[ENTRIES SHOWN — start]

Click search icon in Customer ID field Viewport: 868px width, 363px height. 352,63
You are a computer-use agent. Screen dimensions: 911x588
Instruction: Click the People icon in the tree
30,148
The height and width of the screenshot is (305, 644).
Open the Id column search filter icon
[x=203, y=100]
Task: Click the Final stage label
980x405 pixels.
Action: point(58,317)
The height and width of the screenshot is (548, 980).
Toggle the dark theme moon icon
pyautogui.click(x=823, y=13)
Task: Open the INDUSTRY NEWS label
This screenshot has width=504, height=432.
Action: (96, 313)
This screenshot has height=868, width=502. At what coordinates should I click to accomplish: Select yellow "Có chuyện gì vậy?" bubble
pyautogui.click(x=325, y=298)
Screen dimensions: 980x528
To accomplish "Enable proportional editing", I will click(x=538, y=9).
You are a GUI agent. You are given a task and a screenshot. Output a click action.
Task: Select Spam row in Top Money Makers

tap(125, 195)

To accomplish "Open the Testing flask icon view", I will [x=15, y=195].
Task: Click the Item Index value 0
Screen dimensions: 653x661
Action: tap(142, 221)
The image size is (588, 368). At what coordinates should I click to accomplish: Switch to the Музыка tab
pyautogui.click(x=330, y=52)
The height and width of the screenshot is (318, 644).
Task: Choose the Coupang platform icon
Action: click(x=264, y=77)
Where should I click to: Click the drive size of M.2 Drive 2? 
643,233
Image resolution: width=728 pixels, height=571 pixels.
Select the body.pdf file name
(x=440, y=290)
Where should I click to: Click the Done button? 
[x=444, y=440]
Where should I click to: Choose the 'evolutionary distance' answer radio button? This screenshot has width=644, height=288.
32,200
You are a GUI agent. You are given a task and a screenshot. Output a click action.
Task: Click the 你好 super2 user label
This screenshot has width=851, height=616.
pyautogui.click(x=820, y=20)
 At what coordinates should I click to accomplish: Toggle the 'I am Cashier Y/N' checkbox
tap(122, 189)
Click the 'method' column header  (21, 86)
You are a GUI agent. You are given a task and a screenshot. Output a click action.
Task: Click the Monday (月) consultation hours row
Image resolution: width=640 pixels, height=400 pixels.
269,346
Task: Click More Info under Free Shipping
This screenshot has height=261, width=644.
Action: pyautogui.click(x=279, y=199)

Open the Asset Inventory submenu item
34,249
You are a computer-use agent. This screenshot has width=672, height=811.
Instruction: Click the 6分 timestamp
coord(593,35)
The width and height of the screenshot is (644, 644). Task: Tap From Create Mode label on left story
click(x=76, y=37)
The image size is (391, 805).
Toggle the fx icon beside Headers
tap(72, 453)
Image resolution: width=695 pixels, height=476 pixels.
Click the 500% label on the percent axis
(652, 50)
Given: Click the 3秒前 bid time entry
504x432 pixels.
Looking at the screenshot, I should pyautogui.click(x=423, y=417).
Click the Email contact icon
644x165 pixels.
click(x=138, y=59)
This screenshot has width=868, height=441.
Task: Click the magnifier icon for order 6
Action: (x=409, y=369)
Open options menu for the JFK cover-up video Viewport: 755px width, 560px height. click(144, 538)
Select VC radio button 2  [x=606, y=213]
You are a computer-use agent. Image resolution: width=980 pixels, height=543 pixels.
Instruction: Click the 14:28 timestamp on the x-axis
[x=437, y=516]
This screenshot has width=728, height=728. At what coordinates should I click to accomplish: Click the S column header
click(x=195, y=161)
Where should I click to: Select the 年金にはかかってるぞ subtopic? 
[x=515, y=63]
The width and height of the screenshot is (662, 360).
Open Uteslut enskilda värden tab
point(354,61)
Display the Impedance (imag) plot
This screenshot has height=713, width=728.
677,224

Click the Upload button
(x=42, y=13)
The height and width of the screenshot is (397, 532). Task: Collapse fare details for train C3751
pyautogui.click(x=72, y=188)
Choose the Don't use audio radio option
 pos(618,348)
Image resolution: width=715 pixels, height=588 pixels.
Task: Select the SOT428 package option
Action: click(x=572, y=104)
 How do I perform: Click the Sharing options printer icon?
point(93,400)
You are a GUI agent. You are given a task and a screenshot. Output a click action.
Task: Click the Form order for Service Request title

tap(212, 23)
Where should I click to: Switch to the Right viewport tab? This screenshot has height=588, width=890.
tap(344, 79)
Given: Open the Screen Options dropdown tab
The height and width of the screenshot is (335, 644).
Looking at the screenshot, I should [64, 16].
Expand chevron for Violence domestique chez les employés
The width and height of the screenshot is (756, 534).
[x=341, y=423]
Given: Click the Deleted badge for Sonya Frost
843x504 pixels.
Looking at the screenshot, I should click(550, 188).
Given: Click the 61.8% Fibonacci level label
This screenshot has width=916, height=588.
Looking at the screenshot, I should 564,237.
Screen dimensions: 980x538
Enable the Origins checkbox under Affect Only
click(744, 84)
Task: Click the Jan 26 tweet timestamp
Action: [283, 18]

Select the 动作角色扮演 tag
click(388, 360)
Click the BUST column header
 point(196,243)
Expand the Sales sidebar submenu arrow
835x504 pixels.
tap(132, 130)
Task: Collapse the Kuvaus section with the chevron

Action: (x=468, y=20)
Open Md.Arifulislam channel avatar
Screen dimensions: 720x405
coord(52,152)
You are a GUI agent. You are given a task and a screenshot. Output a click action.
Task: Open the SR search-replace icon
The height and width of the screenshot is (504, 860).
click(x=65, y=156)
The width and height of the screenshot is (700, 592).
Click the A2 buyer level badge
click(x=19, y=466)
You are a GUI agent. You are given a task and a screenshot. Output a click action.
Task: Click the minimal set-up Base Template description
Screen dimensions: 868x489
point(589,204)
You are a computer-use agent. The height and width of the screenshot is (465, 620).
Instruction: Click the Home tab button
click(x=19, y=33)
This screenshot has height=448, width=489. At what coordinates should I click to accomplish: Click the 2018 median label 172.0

[ENTRIES SHOWN — finish]

Retype each entry exactly, missing none.

— SOLUTION BELOW —
Click search icon in Customer ID field Viewport: 868px width, 363px height. 352,63
You are a computer-use agent. Screen dimensions: 911x588
Instruction: Click the People icon in the tree
30,148
The height and width of the screenshot is (305, 644).
Open the Id column search filter icon
[x=203, y=100]
Task: Click the Final stage label
980x405 pixels.
Action: point(58,317)
The height and width of the screenshot is (548, 980).
Toggle the dark theme moon icon
pyautogui.click(x=823, y=13)
Task: Open the INDUSTRY NEWS label
This screenshot has width=504, height=432.
Action: (96, 313)
This screenshot has height=868, width=502. At what coordinates should I click to accomplish: Select yellow "Có chuyện gì vậy?" bubble
pyautogui.click(x=325, y=298)
Screen dimensions: 980x528
To accomplish "Enable proportional editing", I will click(x=538, y=9).
You are a GUI agent. You are given a task and a screenshot. Output a click action.
Task: Select Spam row in Top Money Makers

tap(125, 195)

To accomplish "Open the Testing flask icon view", I will [x=15, y=195].
Task: Click the Item Index value 0
Screen dimensions: 653x661
Action: tap(142, 221)
The image size is (588, 368). At what coordinates should I click to accomplish: Switch to the Музыка tab
pyautogui.click(x=330, y=52)
The height and width of the screenshot is (318, 644).
Task: Choose the Coupang platform icon
Action: click(x=264, y=77)
Where should I click to: Click the drive size of M.2 Drive 2? 
643,233
Image resolution: width=728 pixels, height=571 pixels.
Select the body.pdf file name
(x=440, y=290)
Where should I click to: Click the Done button? 
[x=444, y=440]
Where should I click to: Choose the 'evolutionary distance' answer radio button? This screenshot has width=644, height=288.
32,200
You are a GUI agent. You are given a task and a screenshot. Output a click action.
Task: Click the 你好 super2 user label
This screenshot has width=851, height=616.
pyautogui.click(x=820, y=20)
 At what coordinates should I click to accomplish: Toggle the 'I am Cashier Y/N' checkbox
tap(122, 189)
Click the 'method' column header  (21, 86)
You are a GUI agent. You are given a task and a screenshot. Output a click action.
Task: Click the Monday (月) consultation hours row
Image resolution: width=640 pixels, height=400 pixels.
269,346
Task: Click More Info under Free Shipping
This screenshot has height=261, width=644.
Action: pyautogui.click(x=279, y=199)

Open the Asset Inventory submenu item
34,249
You are a computer-use agent. This screenshot has width=672, height=811.
Instruction: Click the 6分 timestamp
coord(593,35)
The width and height of the screenshot is (644, 644). Task: Tap From Create Mode label on left story
click(x=76, y=37)
The image size is (391, 805).
Toggle the fx icon beside Headers
tap(72, 453)
Image resolution: width=695 pixels, height=476 pixels.
Click the 500% label on the percent axis
(652, 50)
Given: Click the 3秒前 bid time entry
504x432 pixels.
Looking at the screenshot, I should pyautogui.click(x=423, y=417).
Click the Email contact icon
644x165 pixels.
click(x=138, y=59)
This screenshot has width=868, height=441.
Task: Click the magnifier icon for order 6
Action: (x=409, y=369)
Open options menu for the JFK cover-up video Viewport: 755px width, 560px height. click(144, 538)
Select VC radio button 2  [x=606, y=213]
You are a computer-use agent. Image resolution: width=980 pixels, height=543 pixels.
Instruction: Click the 14:28 timestamp on the x-axis
[x=437, y=516]
This screenshot has width=728, height=728. At what coordinates should I click to accomplish: Click the S column header
click(x=195, y=161)
Where should I click to: Select the 年金にはかかってるぞ subtopic? 
[x=515, y=63]
The width and height of the screenshot is (662, 360).
Open Uteslut enskilda värden tab
point(354,61)
Display the Impedance (imag) plot
This screenshot has height=713, width=728.
677,224

Click the Upload button
(x=42, y=13)
The height and width of the screenshot is (397, 532). Task: Collapse fare details for train C3751
pyautogui.click(x=72, y=188)
Choose the Don't use audio radio option
 pos(618,348)
Image resolution: width=715 pixels, height=588 pixels.
Task: Select the SOT428 package option
Action: click(x=572, y=104)
 How do I perform: Click the Sharing options printer icon?
point(93,400)
You are a GUI agent. You are given a task and a screenshot. Output a click action.
Task: Click the Form order for Service Request title

tap(212, 23)
Where should I click to: Switch to the Right viewport tab? This screenshot has height=588, width=890.
tap(344, 79)
Given: Open the Screen Options dropdown tab
The height and width of the screenshot is (335, 644).
Looking at the screenshot, I should [64, 16].
Expand chevron for Violence domestique chez les employés
The width and height of the screenshot is (756, 534).
[x=341, y=423]
Given: Click the Deleted badge for Sonya Frost
843x504 pixels.
Looking at the screenshot, I should click(550, 188).
Given: Click the 61.8% Fibonacci level label
This screenshot has width=916, height=588.
Looking at the screenshot, I should 564,237.
Screen dimensions: 980x538
Enable the Origins checkbox under Affect Only
click(744, 84)
Task: Click the Jan 26 tweet timestamp
Action: [283, 18]

Select the 动作角色扮演 tag
click(388, 360)
Click the BUST column header
 point(196,243)
Expand the Sales sidebar submenu arrow
835x504 pixels.
tap(132, 130)
Task: Collapse the Kuvaus section with the chevron

Action: (x=468, y=20)
Open Md.Arifulislam channel avatar
Screen dimensions: 720x405
coord(52,152)
You are a GUI agent. You are given a task and a screenshot. Output a click action.
Task: Open the SR search-replace icon
The height and width of the screenshot is (504, 860).
click(x=65, y=156)
The width and height of the screenshot is (700, 592).
Click the A2 buyer level badge
click(x=19, y=466)
You are a GUI agent. You are given a task and a screenshot. Output a click action.
Task: Click the minimal set-up Base Template description
Screen dimensions: 868x489
point(589,204)
You are a computer-use agent. The height and width of the screenshot is (465, 620).
Instruction: Click the Home tab button
click(x=19, y=33)
This screenshot has height=448, width=489. At what coordinates should I click to accomplish: Click the 2018 median label 172.0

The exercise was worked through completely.